# Roamio Plus TE4 and 8TB Purlple



## editklink (Apr 25, 2019)

Hello all... I own a Roamio Plus with 1TB original drive. I recently upgraded to TE4 when I had purchased a new Mini Vox - I wish I hadn't now, but I don't want to downgrade and lose all my programs.

I'd like to upgrade with a WD 8TB purple that I just purchased and preserve all my original content on the new drive. Is this possible or do by following the DIY 10TB Roamio “copy” upgrade instructions using MFSTools 3.3-devel?

I seem to have found inconclusive responses when scanning the forum for this answer. I'd really like to save my programs, so if there's any jeopardy in losing my original drive (IE placing my original drive back into my Tivo if the 8TB upgraded drive does not work properly may potentially trigger a format of that original 1TB drive) I might hold off until more reliable alternatives exist.
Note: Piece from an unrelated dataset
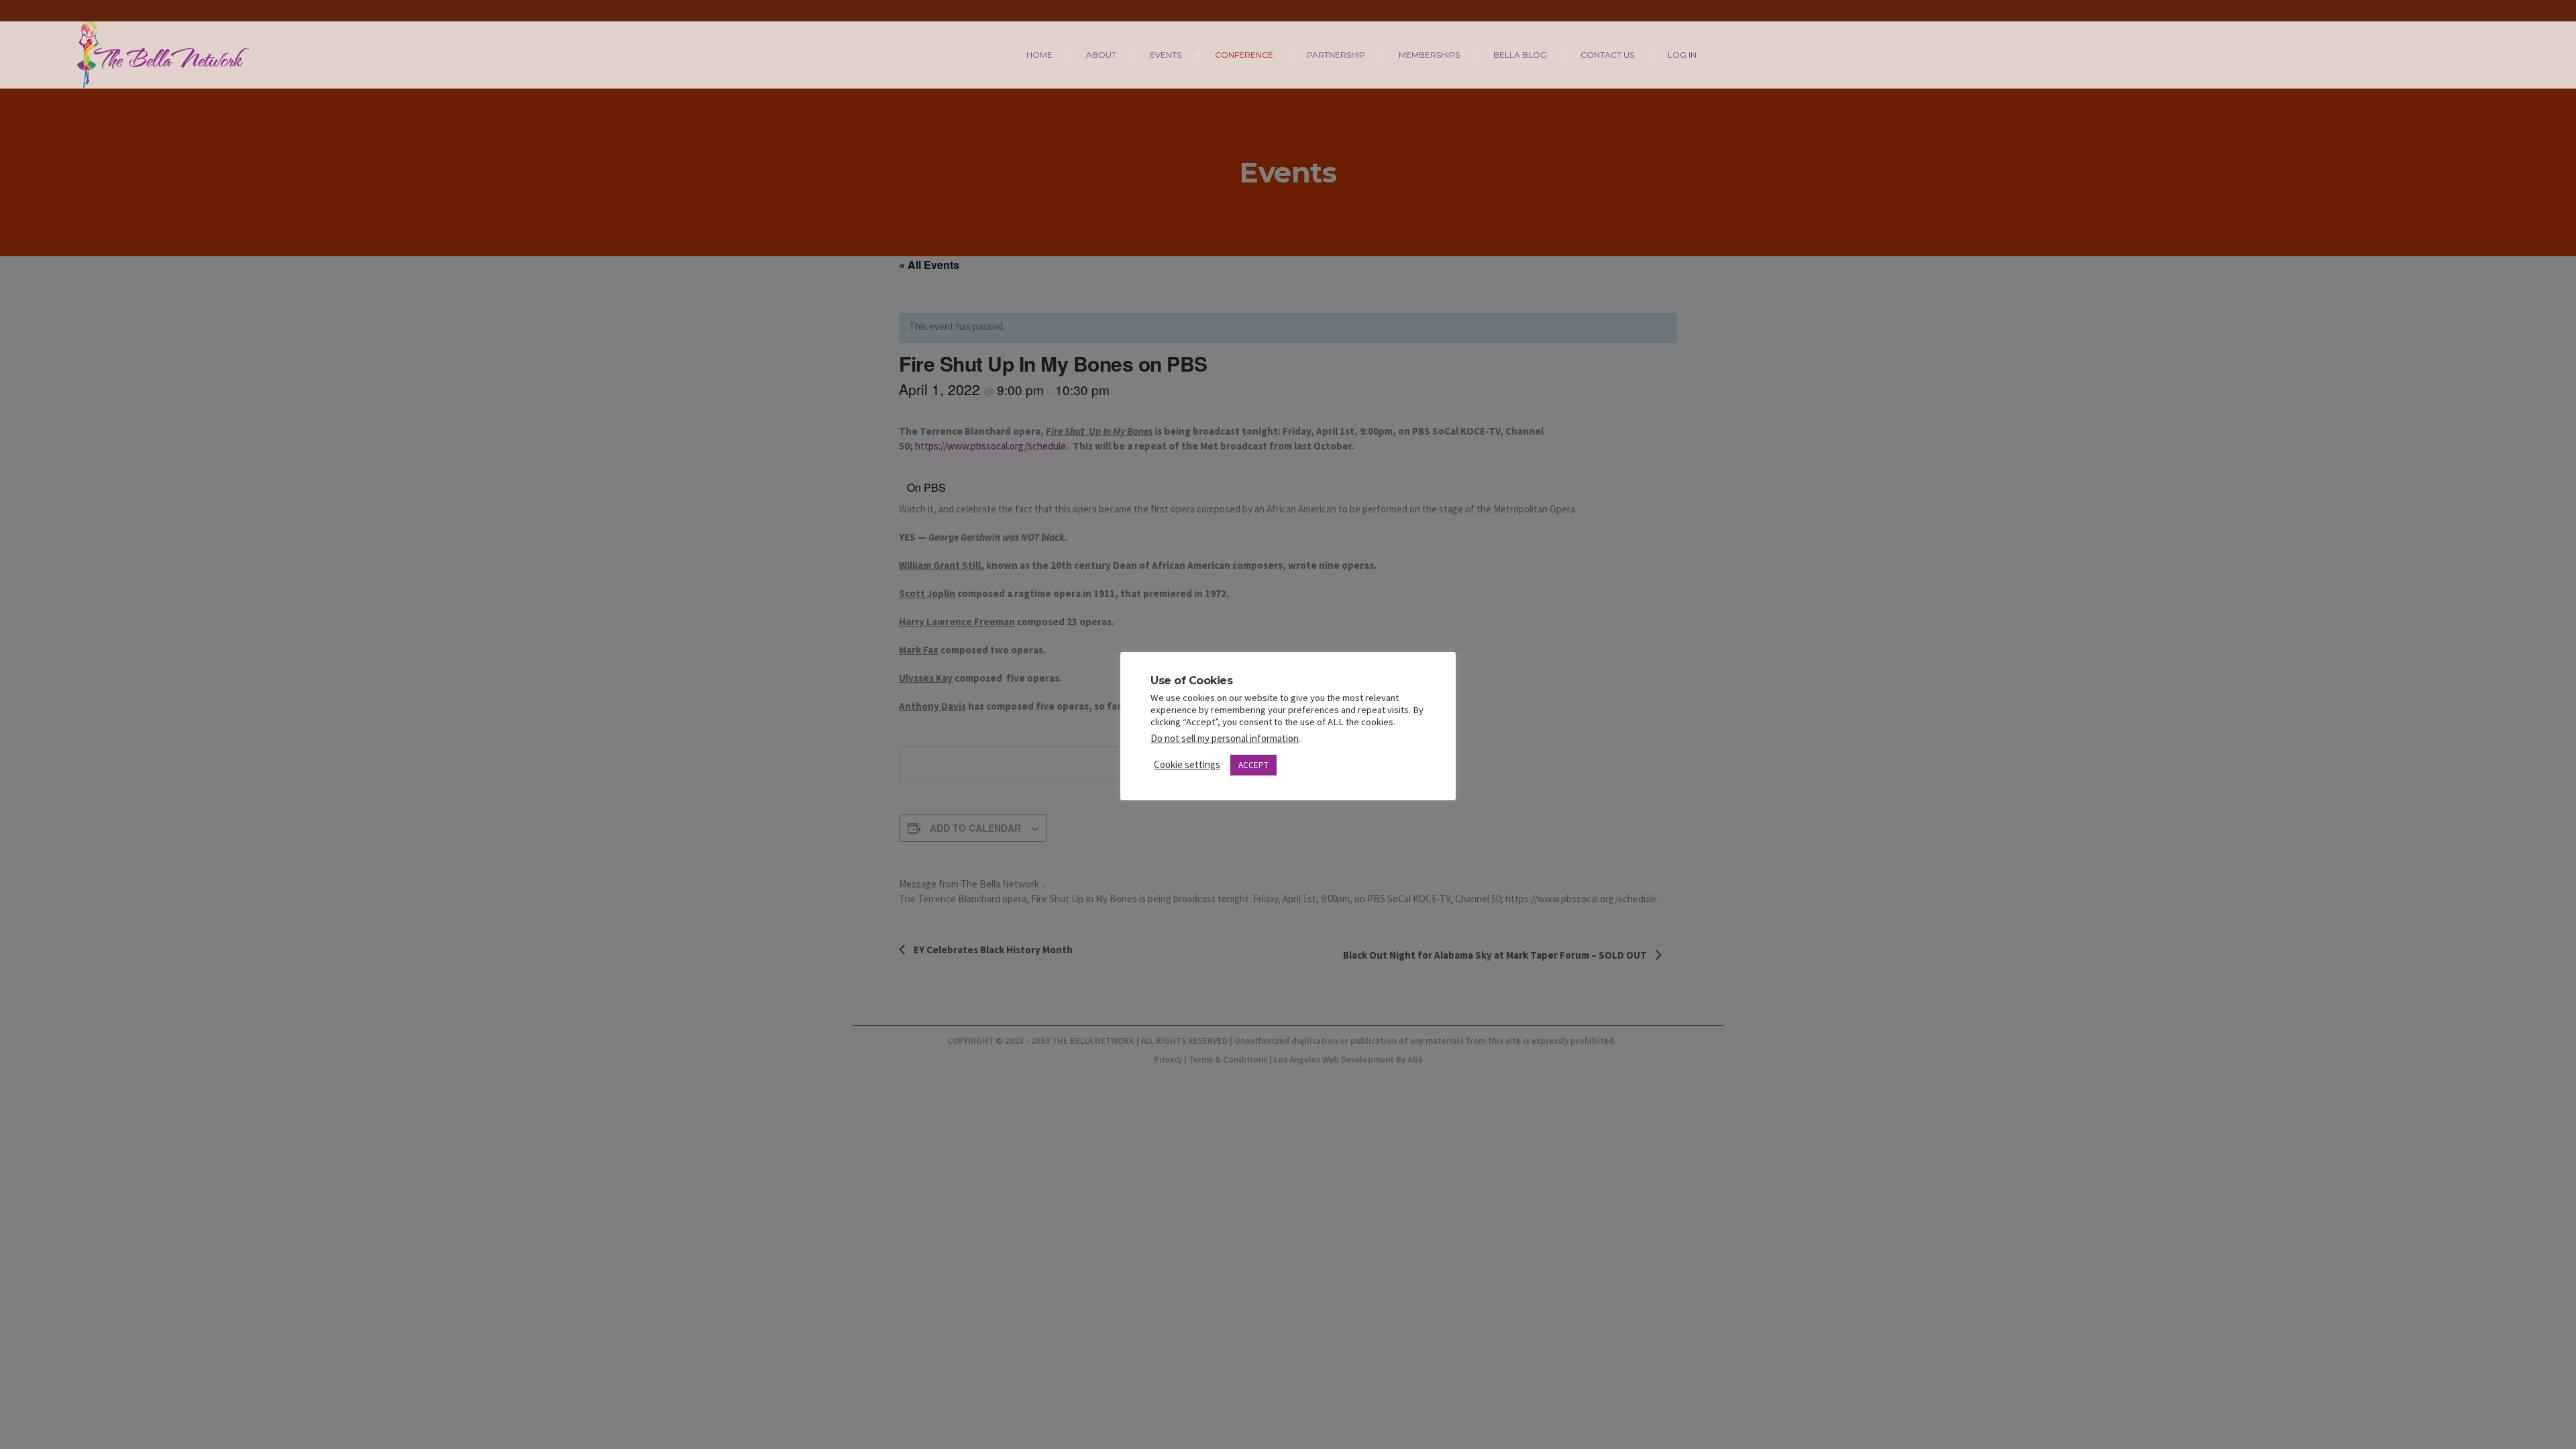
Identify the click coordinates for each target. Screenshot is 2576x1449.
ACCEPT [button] (1253, 765)
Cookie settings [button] (1187, 764)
Thanks in advance for any advice or suggestions!


----------



## ThAbtO (Apr 6, 2000)

I think you can still download shows off the Tivo running TE4/Hydra, but you cannot copy them back. Using programs like PyTivo, KMTTG.

You would need to downgrade down to 20.7+/TE3 to do the upgrade to the larger drive. You can then choose to upgrade (downgrade) to TE4 again or not. The Mini should match the version used.


----------



## editklink (Apr 25, 2019)

Thanks for the info ThAbtO.

So right now it's impossible to duplicate and expand a TE4 Roamio drive? Is there a possibility that this will be supported at some point?


----------



## jmbach (Jan 1, 2009)

editklink said:


> Thanks for the info ThAbtO.
> 
> So right now it's impossible to duplicate and expand a TE4 Roamio drive? Is there a possibility that this will be supported at some point?


Yes at this time. Once I can integrate the new modifications of MFSTools into an ISO, you should be able to. There is no guarantees that TiVo might do something to invalidate the drive.


----------